CHALLENGE A:
Update the records starting with the line that contains "is (861, 516)." and going on through the end of the records, replacing "red" with "yellow" and keeping everything else the same. Leave the pictures out of your answer.

DOCUMENT SECTION:
__________________________________________________
I haven’t talked about cost yet, but it would be an incomplete answer without at least touching on that subject. When you are examining the cost of the DBMS software do not limit the analysis to just the initial cost and on-going maintenance cost that must be paid to the DBMS vendor. Look at the total cost of ownership of the DBMS. TCO should be calculated as a combination of the license cost of the DBMS, the license cost of any required supporting software, the cost of database professionals to program, support and administer the DBMS, and the cost of the computing resources required to operate the DBMS. Also, try to factor in the reliability of the total package in terms of downtime – and factor in expected losses due to downtime if at all possible. Determining the TCO for a DBMS can be a difficult and time-consuming task without the assistance of a consultant well-versed in server and DBMS performance and operations.

You will also need to pay some attention to the various “flavors” of DBMS offerings “out there” from all of the major vendors. The DBMS you select must be appropriate for the nature and type of processing you plan to implement. Four levels of DBMS architecture can be selected: enterprise, departmental, personal, and mobile.

An enterprise DBMS is designed for scalability and high performance. It must be capable of supporting very large databases, a large number of concurrent users, and multiple types of applications. The enterprise DBMS will run on a large-scale machine, typically a mainframe or a high-end Unix, Linux, or Windows machine. Furthermore, an enterprise DBMS offers all of the “bells and whistles” available from the DBMS vendor.
__________________________________________________
(Word and element location records)
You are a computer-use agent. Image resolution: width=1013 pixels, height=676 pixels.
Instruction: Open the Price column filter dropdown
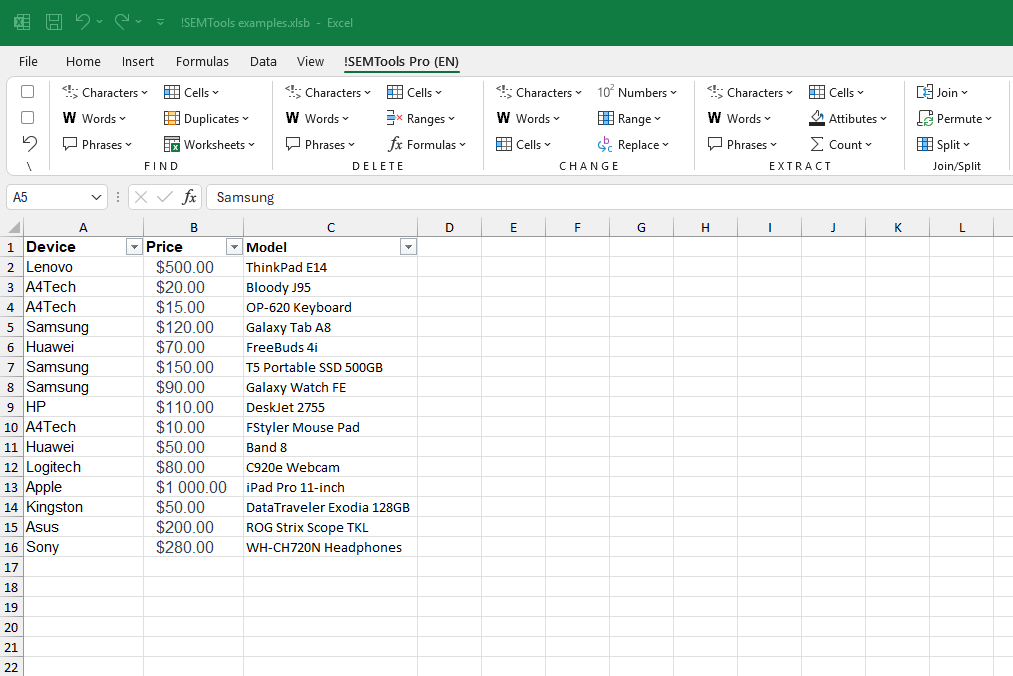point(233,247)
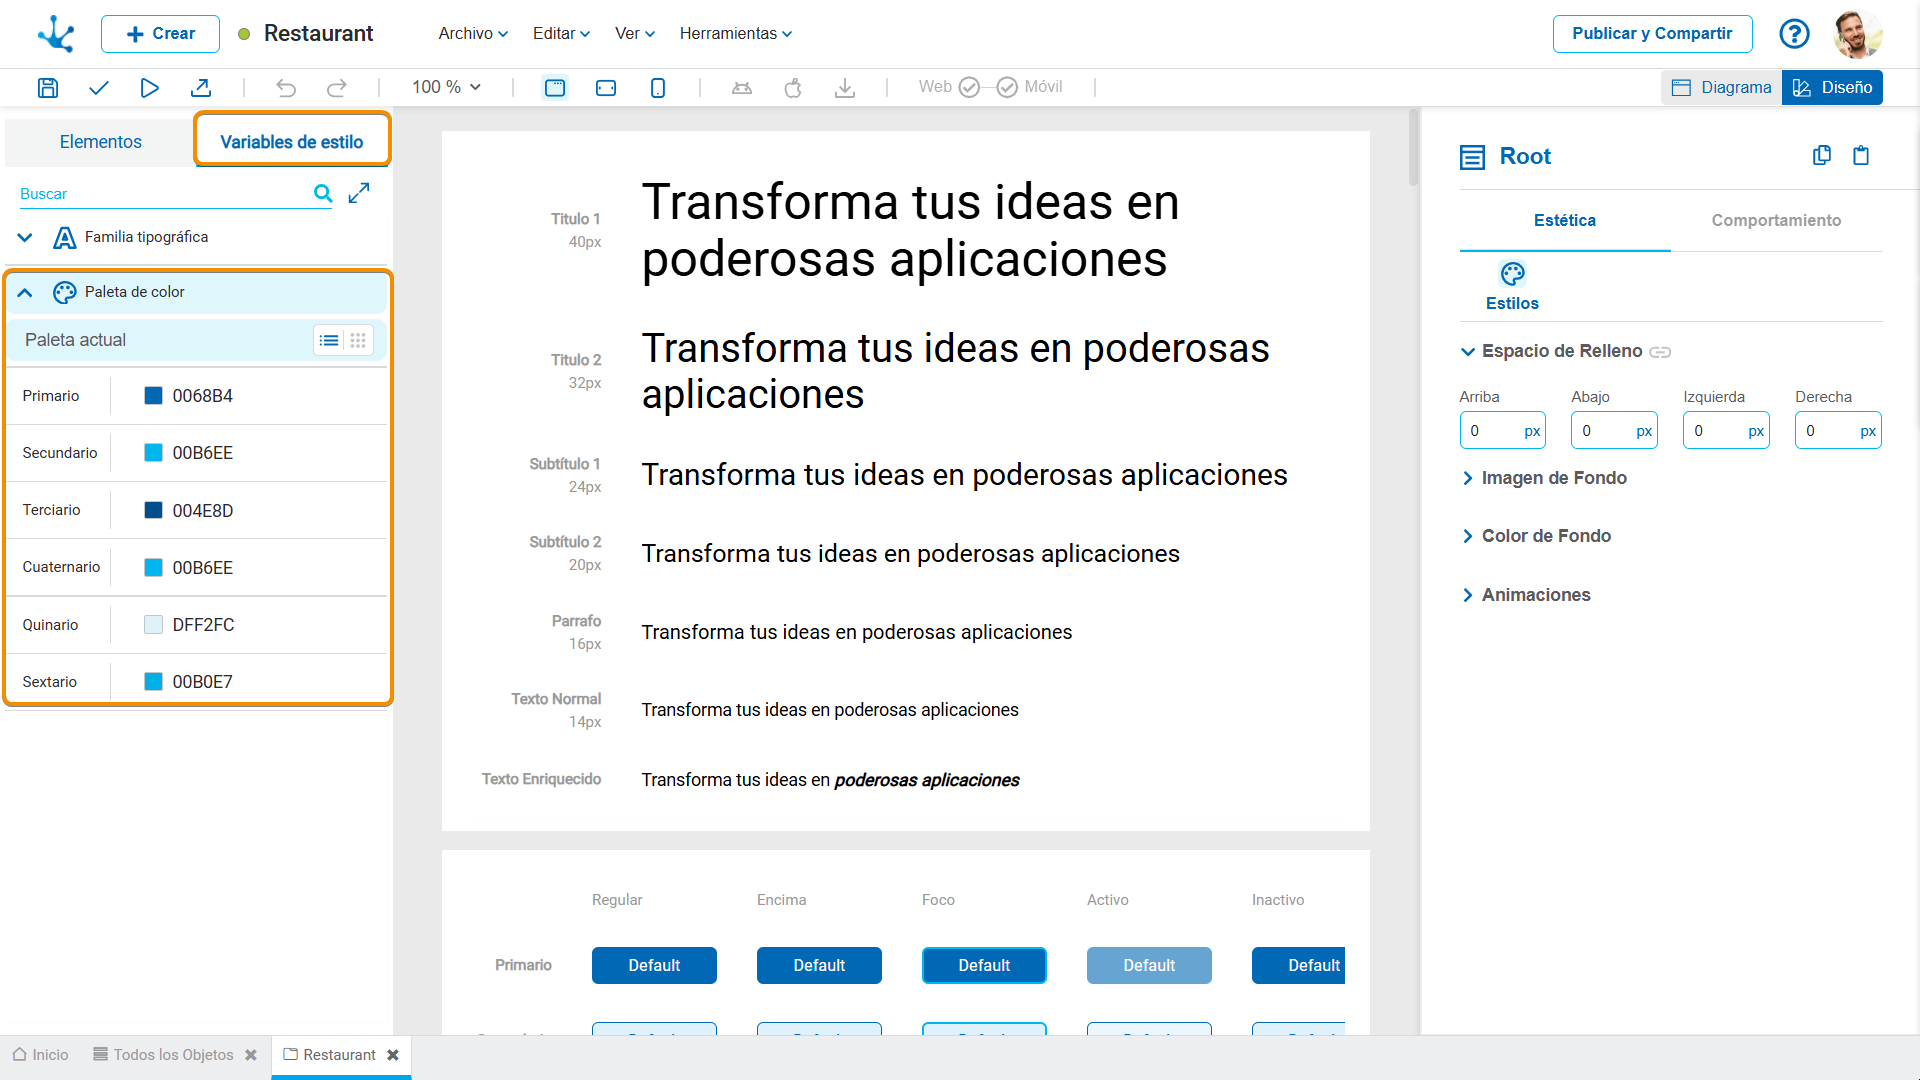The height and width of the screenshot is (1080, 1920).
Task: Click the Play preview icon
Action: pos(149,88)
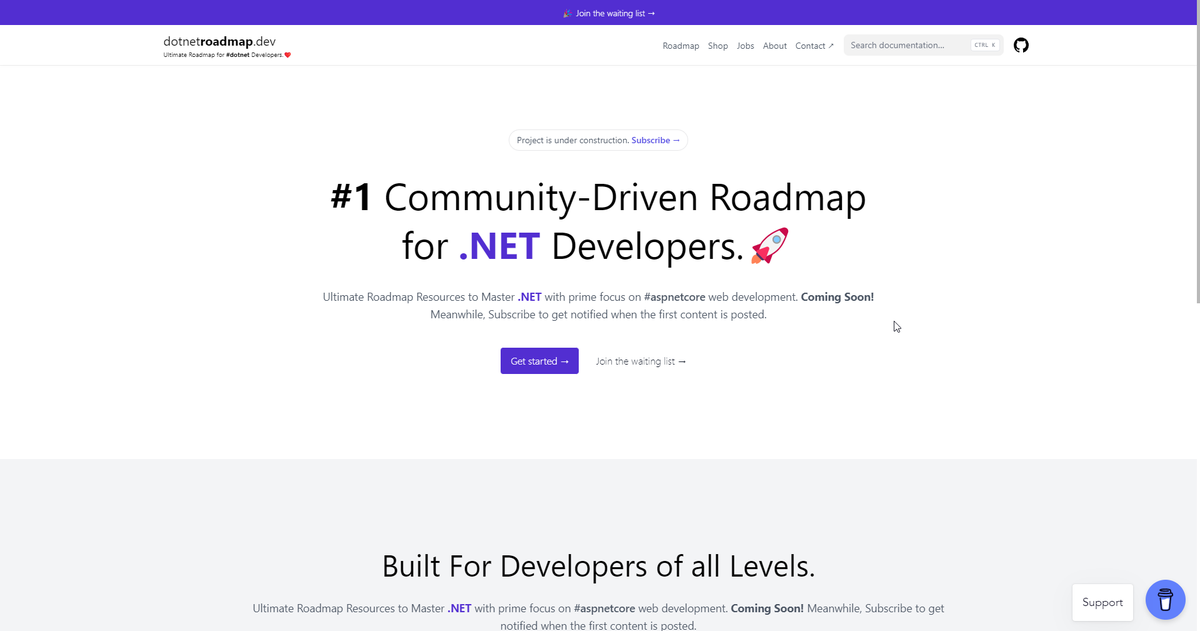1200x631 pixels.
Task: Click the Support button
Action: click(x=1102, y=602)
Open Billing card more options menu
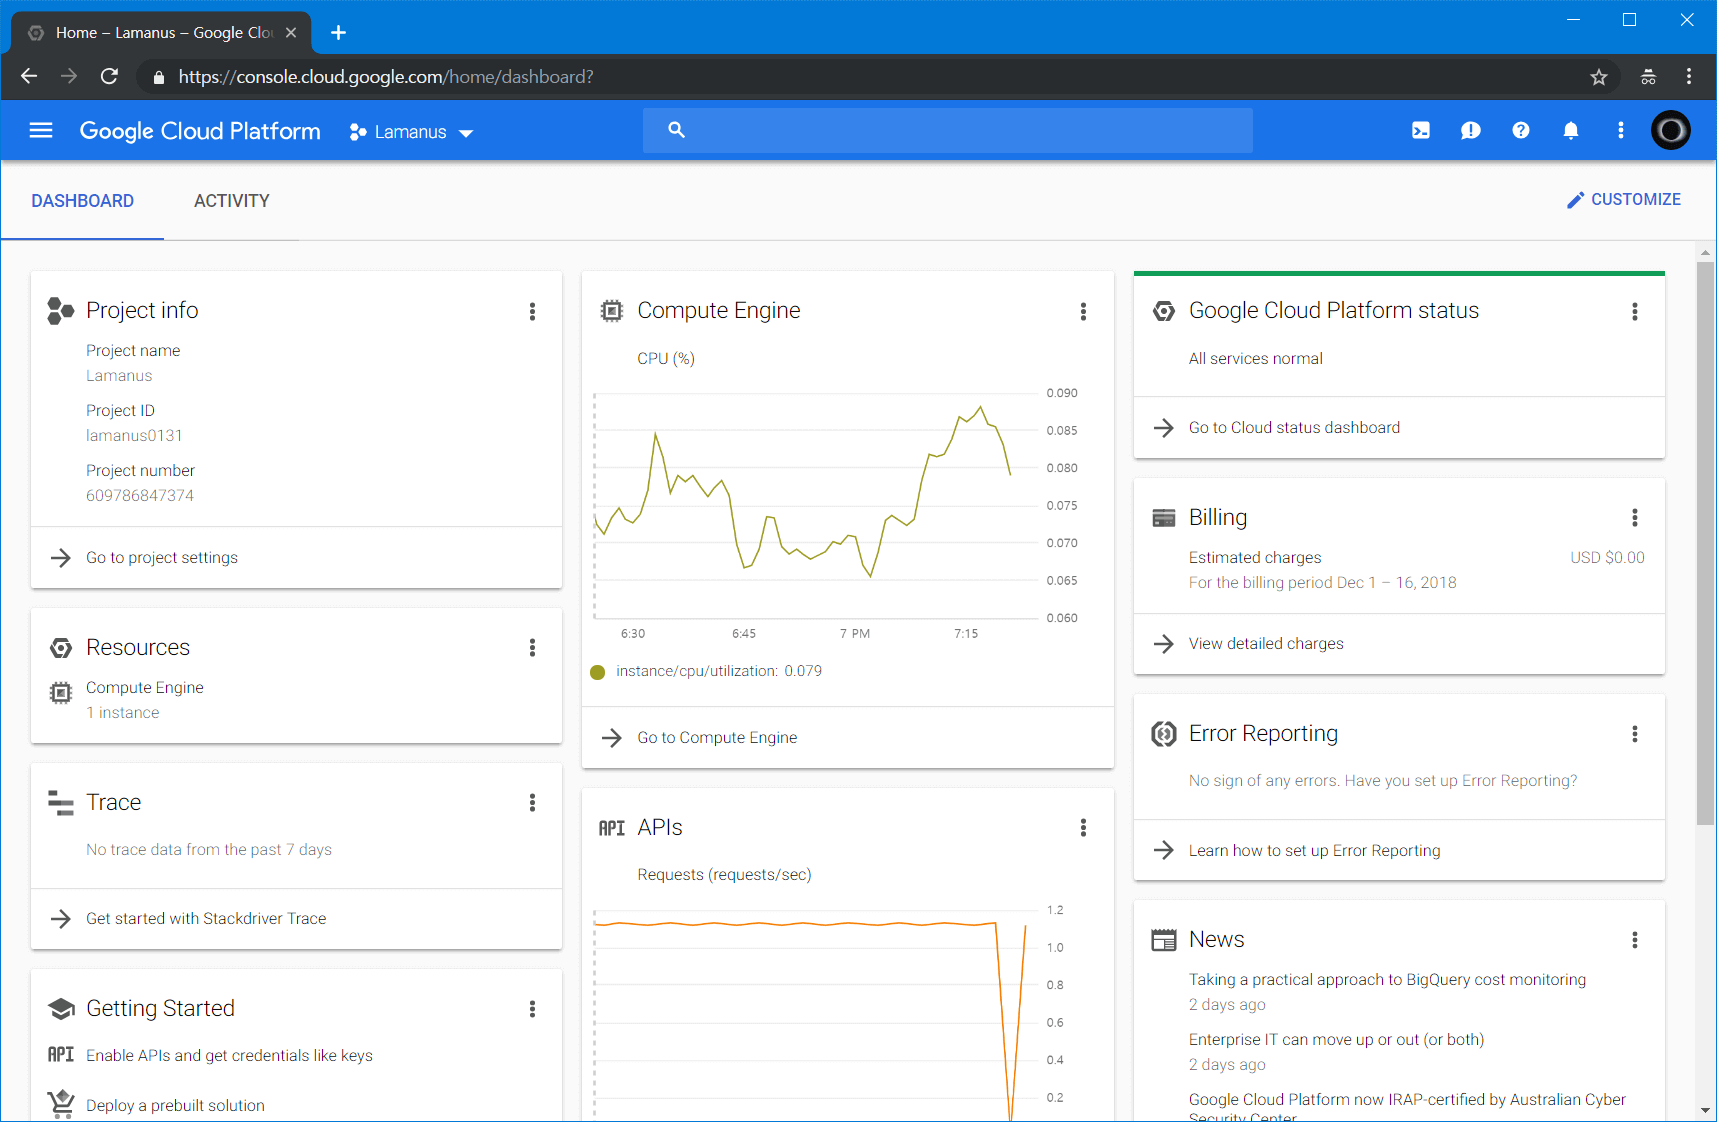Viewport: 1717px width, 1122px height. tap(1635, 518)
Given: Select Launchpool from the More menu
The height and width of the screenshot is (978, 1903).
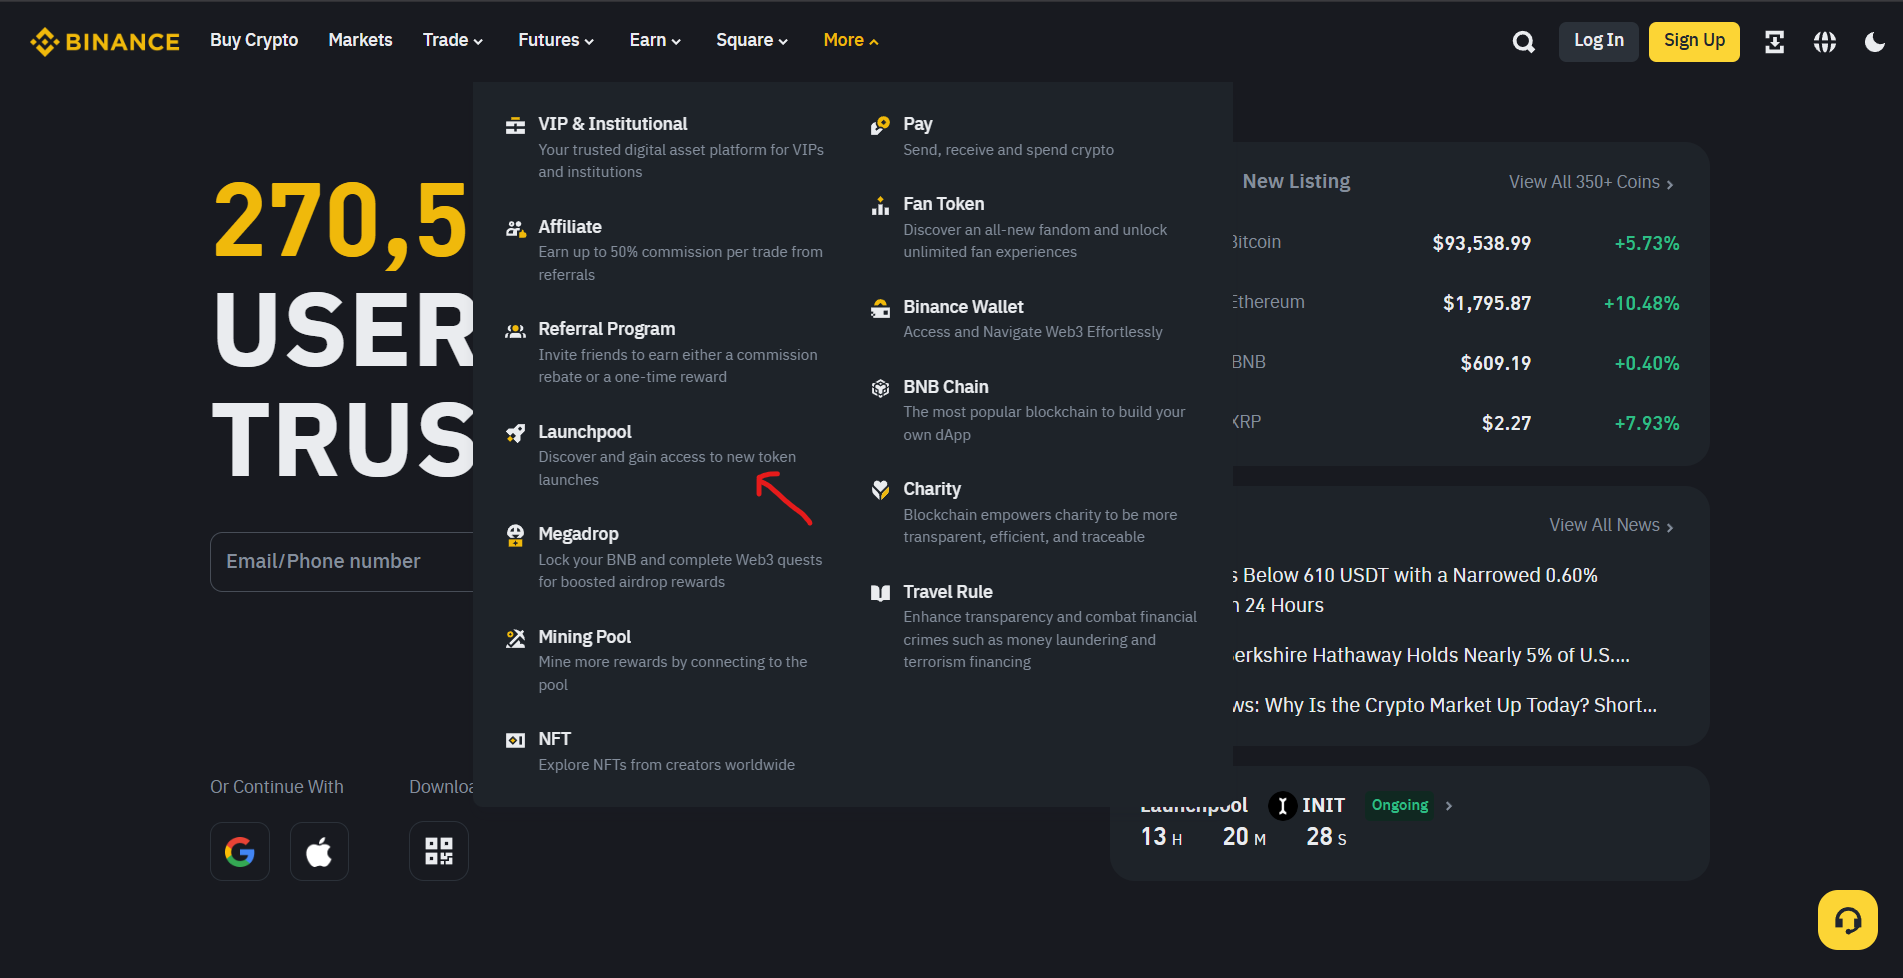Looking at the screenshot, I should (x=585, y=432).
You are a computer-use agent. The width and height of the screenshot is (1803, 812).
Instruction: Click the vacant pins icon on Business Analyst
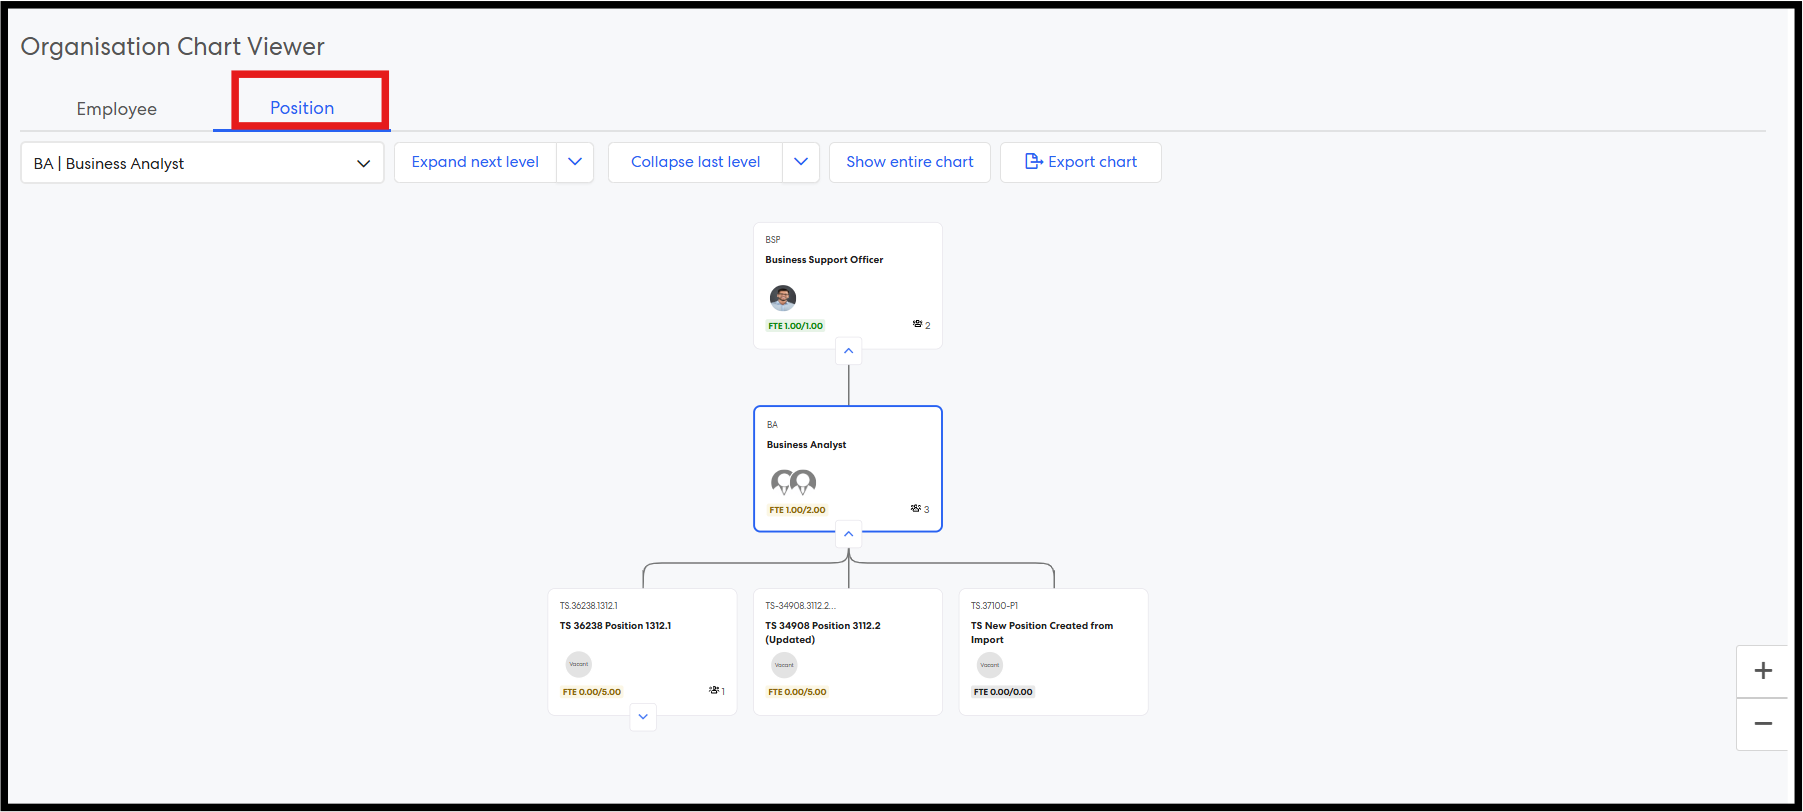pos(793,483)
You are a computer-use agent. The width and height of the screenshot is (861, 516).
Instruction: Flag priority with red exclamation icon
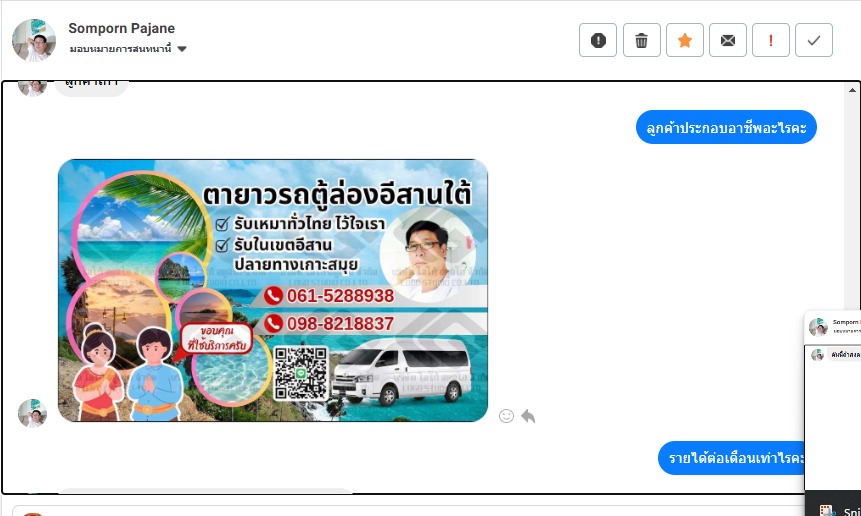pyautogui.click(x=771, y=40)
__________________________________________________
CHALLENGE B:
Answer these questions about the DBMS selection text:
(i) What does TCO stand for?
(ii) What are the four levels of DBMS architecture that can be selected?
(iii) On what kinds of machines does an enterprise DBMS typically run?

WRITTEN RESPONSE A:
You are a computer-use agent. The width and height of the screenshot is (861, 516).
Instruction: Flag priority with yellow exclamation icon
pyautogui.click(x=771, y=40)

WRITTEN RESPONSE B:
(i) Total cost of ownership.
(ii) Enterprise, departmental, personal, and mobile.
(iii) A mainframe or a high-end Unix, Linux, or Windows machine.